Aunt Kate

R. H. Espy and Aunt Kate, 1918

Note: The following account of Aunt Kate has been excerpted from my book Oysterville, The First Generations. In recent weeks, (perhaps because Nyel and I have been dealing with some of the inevitable issues of aging)  I’ve been thinking a lot about her and other elderly characters of Oysterville’s past. 

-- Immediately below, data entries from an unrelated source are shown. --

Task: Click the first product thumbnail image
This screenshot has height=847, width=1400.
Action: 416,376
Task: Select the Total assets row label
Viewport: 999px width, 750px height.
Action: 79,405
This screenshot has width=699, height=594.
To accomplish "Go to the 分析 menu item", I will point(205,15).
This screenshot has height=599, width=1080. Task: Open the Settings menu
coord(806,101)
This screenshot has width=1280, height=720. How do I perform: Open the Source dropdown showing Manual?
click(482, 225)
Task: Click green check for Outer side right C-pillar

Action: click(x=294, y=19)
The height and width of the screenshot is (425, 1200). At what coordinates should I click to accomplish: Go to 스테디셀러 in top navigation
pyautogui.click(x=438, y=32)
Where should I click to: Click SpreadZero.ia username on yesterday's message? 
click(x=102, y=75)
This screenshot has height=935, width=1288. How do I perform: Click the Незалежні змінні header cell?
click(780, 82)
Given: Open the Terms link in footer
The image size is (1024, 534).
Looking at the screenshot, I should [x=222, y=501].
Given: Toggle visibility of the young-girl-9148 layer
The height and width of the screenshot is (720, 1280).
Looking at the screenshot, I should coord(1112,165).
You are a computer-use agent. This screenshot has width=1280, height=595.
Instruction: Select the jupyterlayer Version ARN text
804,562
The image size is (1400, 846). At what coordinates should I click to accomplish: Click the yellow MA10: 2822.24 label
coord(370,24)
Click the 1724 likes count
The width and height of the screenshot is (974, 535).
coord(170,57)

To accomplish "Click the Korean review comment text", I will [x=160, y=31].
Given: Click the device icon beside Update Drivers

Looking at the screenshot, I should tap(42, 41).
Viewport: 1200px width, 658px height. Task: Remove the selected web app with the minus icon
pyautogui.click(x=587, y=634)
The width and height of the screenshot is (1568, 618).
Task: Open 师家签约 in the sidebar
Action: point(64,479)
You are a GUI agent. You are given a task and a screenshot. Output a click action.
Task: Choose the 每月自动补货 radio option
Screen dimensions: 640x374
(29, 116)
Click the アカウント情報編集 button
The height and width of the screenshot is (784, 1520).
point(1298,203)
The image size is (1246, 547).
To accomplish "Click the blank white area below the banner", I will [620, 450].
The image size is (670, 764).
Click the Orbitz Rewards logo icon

  As in most small villages in rural areas, Oysterville has had its share of “characters.”  One of the most beloved was Aunt Kate.  Everyone in town called her that, though she wasn’t actually related to a single person here.           
     My mother and her brothers and sisters remembered Aunt Kate well, for she was the third wife of their grandfather, R.H. Espy.  She was 70 (he, 81) in 1907 when she married “Mr. Espy,” as she always called him, and she lived in Oysterville until her death in 1924.
     She wore long skirts, high buttoned shoes, and was proud that she could scrape the meat from an apple with her one remaining tooth.  Although all agreed that she did a fine job taking care of the house and looking after R.H., even he conceded that she “cooked the long way of the flour.” My mother always remembered tossing Aunt Kate’s caraway cookies into the blackberry bushes on her way homeward after a visit.  She considered those cookies a treatment, not a treat.
     In his book, Oysterville, Roads to Grandpa’s Village, my Uncle Willard remembered:  “At all times of the year, Aunt Kate kept her house stifling hot, and wore a dark dress which reached to the floor.  Perpetually tied about her waist was a spotless white apron, scored with deep net lace.  Outdoors, her face was always shadowed by a sunbonnet.”
     She felt that walking or riding in a wagon, buggy, or even a boat were proper methods of transportation.  If absolutely necessary, she would take the train, but she drew the line at riding in a car.  She said that the only way she would ever travel in “a machine” would be if she were laid out for her funeral.  However, a few years before she died she reluctantly accepted a ride in Mr. Lehman’s truck when a high tide covered the road and kept her stranded at a neighboring house.
     Aunt Kate had first come to Oysterville in 1878 as the mail order bride of the Baptist minister.  She was 40 years old – long since considered an old maid by the standards of the day.  She had traveled west from Wisconsin to marry Reverend J. Wichser who, like most of the Baptist preachers in Oysterville during those years, lived in the R.H. Espy home.  The bride and groom continued there for the better part of a year, during which time Kate and R.H.’s wife, Julia, became good friends.  The Espy children respectfully called her “Aunt Kate,” as would the entire community in later years.
     For the next ten years the Reverend and Mrs. Wichser worked establishing preaching stations, prayer meetings, and Sunday-schools in the Puyallup area and later in Oregon.  When Mr. Wichser died in the 1880s, Kate married another Baptist preacher, a Reverend Miller of Oregon.
     As the years passed, she continued writing to her friend Julia Espy and, on occasion came to Oysterville “for a good and proper visit.”  Six years after Julia’s death in 1901, Kate Hulbert Wichser Miller moved back to Oysterville and married R.H. Espy, widower of her good friend.  Aunt Kate had outlived two husbands and was to outlive the third by a good many years.  Once, when my Great Uncle Cecil was in his nineties, my mother and he were reminiscing about Aunt Kate and her quaint ways.
     “I think Aunt Kate must be one of the few women who was married three times and died a virgin,” my mother remarked.
      “Not if you knew Father,” was Uncle Cecil’s wry reply.

2 Responses to “Aunt Kate”

  1. Cate Gable says:

    Sydney: I love this profile, especially the quip at the end! You bring out all the small and remarkable details about Aunt Kate — that hot house, her heavy attire, and those cookies landing in the bushes! Thx, Cate

  2. Stephanie Frieze says:

    Maybe you should consider writing a book about the women of the Oysterville Church. This is the second interesting story you’ve told about the wives of the preachers!